Stored records
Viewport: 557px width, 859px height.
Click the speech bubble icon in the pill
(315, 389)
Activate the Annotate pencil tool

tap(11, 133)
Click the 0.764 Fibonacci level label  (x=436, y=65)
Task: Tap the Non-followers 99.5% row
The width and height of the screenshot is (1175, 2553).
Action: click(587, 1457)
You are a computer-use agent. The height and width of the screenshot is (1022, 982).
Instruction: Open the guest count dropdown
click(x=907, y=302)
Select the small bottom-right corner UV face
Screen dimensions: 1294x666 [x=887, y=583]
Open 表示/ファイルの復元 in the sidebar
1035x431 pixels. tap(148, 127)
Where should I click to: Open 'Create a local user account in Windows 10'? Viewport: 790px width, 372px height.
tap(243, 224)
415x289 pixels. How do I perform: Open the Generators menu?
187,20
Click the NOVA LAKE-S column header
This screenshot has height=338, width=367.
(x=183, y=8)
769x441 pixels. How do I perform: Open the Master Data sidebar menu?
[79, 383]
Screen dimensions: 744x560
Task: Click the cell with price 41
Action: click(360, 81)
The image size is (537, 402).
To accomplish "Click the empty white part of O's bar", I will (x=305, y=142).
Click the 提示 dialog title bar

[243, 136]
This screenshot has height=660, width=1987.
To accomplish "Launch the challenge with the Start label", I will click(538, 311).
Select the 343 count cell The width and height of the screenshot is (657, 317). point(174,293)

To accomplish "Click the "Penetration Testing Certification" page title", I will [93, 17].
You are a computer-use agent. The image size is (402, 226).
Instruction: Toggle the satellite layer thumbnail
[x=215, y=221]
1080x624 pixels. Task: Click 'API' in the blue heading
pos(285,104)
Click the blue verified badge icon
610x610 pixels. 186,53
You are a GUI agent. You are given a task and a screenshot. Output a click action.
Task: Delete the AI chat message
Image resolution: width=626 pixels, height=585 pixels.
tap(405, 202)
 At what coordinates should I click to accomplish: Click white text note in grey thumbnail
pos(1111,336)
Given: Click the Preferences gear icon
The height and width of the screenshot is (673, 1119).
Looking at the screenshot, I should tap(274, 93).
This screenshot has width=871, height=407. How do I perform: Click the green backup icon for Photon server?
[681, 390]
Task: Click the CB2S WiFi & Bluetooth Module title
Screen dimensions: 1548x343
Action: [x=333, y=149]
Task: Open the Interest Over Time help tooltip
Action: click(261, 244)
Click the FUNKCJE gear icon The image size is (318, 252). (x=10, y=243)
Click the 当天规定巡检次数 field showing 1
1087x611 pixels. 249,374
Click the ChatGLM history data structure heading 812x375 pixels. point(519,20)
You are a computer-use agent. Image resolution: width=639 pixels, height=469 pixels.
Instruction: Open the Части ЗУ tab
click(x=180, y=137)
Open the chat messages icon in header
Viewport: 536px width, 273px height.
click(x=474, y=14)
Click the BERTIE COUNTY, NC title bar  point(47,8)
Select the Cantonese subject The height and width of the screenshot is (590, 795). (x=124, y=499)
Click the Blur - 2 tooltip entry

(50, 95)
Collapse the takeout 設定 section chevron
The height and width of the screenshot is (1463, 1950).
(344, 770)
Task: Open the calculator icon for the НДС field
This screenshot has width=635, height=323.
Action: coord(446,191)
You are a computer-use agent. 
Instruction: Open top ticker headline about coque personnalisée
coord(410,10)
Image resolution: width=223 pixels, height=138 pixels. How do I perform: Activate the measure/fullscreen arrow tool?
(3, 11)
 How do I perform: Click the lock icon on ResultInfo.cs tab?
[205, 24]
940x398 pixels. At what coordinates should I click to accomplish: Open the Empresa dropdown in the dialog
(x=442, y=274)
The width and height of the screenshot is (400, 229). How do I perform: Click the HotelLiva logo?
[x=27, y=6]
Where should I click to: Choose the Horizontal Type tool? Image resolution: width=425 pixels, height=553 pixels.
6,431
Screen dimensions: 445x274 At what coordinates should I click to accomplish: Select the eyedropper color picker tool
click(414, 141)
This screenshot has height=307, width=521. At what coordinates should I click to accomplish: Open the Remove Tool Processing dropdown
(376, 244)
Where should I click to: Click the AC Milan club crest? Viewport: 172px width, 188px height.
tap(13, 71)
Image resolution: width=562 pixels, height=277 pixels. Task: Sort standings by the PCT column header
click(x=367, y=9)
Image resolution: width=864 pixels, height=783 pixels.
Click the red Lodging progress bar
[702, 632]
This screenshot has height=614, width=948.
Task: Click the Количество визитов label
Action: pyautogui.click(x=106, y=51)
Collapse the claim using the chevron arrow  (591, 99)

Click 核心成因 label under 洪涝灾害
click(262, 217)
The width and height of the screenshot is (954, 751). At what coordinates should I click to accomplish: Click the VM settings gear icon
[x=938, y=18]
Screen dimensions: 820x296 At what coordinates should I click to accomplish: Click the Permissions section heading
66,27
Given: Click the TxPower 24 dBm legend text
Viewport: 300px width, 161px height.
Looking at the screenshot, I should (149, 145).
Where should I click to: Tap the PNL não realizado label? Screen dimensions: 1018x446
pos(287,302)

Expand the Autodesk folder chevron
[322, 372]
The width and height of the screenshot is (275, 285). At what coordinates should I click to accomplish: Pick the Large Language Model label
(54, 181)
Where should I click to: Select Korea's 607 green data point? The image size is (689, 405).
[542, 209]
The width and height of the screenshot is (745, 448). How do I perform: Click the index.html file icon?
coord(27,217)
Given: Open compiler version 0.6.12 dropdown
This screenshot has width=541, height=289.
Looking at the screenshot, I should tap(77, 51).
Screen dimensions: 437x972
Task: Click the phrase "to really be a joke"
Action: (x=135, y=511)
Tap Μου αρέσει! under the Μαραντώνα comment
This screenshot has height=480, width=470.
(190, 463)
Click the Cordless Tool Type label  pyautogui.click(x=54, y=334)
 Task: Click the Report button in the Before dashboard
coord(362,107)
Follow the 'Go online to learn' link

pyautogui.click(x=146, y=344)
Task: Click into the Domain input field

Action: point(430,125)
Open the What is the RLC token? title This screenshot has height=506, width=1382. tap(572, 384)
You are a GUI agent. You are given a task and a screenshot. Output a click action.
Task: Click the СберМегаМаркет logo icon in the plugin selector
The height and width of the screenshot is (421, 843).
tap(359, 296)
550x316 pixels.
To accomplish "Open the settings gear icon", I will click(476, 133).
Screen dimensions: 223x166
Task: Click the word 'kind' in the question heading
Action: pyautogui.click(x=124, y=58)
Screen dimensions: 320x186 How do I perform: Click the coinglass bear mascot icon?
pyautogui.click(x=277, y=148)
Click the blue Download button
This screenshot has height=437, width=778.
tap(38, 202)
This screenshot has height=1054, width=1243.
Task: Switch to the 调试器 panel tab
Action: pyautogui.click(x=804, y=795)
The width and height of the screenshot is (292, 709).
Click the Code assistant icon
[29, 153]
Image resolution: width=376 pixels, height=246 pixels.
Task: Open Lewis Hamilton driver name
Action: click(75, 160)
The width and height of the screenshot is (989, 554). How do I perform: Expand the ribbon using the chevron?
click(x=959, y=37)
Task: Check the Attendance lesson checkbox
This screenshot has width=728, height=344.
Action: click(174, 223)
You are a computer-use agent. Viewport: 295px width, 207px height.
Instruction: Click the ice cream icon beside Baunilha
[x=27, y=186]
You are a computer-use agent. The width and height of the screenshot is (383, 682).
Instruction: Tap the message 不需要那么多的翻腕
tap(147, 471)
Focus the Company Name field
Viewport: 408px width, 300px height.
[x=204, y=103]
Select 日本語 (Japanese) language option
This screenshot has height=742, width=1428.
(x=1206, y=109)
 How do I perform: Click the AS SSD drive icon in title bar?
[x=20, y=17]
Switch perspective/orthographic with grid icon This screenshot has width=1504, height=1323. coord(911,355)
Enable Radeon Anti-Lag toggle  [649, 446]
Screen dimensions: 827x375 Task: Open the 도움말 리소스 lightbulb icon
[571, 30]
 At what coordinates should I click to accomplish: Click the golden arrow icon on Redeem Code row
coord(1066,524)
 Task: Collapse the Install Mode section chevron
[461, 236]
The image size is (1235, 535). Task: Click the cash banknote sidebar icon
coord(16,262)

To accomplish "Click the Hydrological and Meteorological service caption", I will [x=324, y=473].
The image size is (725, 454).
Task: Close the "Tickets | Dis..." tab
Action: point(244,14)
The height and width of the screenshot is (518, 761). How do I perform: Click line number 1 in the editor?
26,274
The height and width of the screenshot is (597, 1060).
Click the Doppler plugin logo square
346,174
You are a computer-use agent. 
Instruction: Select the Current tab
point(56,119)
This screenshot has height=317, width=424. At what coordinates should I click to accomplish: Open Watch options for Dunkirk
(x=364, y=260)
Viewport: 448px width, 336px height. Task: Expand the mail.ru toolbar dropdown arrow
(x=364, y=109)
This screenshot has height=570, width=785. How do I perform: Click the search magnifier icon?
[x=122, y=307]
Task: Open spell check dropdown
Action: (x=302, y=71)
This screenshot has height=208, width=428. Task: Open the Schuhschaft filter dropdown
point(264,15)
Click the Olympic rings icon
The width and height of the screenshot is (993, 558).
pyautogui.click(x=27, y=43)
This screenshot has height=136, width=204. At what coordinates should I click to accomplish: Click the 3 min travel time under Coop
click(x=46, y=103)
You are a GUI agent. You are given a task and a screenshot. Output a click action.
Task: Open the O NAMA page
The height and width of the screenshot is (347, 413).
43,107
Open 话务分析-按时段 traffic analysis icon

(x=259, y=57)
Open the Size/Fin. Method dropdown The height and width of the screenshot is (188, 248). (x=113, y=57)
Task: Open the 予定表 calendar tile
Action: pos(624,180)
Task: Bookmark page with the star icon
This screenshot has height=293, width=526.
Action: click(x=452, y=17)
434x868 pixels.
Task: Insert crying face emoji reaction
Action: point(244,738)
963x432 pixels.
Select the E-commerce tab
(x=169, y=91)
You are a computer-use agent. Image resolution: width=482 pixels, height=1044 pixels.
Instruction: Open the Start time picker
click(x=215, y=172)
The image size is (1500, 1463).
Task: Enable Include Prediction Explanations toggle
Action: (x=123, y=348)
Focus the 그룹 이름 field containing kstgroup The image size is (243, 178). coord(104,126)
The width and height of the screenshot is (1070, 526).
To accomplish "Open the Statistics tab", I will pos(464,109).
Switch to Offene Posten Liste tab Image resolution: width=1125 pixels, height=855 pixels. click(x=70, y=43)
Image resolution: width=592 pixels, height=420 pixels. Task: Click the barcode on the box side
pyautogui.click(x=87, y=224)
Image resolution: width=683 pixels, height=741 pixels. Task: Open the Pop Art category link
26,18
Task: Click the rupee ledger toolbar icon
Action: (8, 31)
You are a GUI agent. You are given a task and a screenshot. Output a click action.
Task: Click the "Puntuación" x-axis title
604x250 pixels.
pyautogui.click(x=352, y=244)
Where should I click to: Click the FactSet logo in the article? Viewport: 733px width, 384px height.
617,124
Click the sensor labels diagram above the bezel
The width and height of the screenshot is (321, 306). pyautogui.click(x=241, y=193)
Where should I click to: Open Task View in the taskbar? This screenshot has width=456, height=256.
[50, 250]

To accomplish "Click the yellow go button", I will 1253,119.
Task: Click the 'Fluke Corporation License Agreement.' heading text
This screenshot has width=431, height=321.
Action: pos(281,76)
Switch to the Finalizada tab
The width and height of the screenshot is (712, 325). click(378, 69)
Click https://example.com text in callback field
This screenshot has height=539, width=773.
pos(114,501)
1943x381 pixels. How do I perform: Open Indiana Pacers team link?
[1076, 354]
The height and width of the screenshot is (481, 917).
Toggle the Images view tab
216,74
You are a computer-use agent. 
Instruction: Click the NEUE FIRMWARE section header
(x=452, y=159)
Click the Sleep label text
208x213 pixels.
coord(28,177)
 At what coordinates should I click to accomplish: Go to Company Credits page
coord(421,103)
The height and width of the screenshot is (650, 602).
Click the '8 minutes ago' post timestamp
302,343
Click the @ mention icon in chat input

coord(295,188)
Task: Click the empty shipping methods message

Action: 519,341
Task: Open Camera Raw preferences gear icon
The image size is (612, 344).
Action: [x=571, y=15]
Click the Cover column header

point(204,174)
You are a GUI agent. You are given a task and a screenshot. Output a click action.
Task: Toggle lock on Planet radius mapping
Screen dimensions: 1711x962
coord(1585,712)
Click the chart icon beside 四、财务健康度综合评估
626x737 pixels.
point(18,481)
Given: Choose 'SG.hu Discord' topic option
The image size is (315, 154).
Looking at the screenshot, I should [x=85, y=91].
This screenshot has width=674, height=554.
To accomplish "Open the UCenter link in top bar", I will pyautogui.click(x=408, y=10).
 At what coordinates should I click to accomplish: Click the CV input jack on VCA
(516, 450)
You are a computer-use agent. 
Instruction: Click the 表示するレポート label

- **What you have to do**:
Reproduce all lines from the records above that include the word "computer".

- **Expected answer**:
You are a computer-use agent. The height and width of the screenshot is (1022, 982).
You are a computer-use agent. The image size is (402, 226).
You are a computer-use agent. Image resolution: width=639 pixels, height=469 pixels.
You are a computer-use agent. 
You are a computer-use agent. Viewport: 295px width, 207px height.
You are a computer-use agent. The width and height of the screenshot is (383, 682).
You are a computer-use agent. 
You are a computer-use agent. Image resolution: width=482 pixels, height=1044 pixels.
You are a computer-use agent. 
You are a computer-use agent. 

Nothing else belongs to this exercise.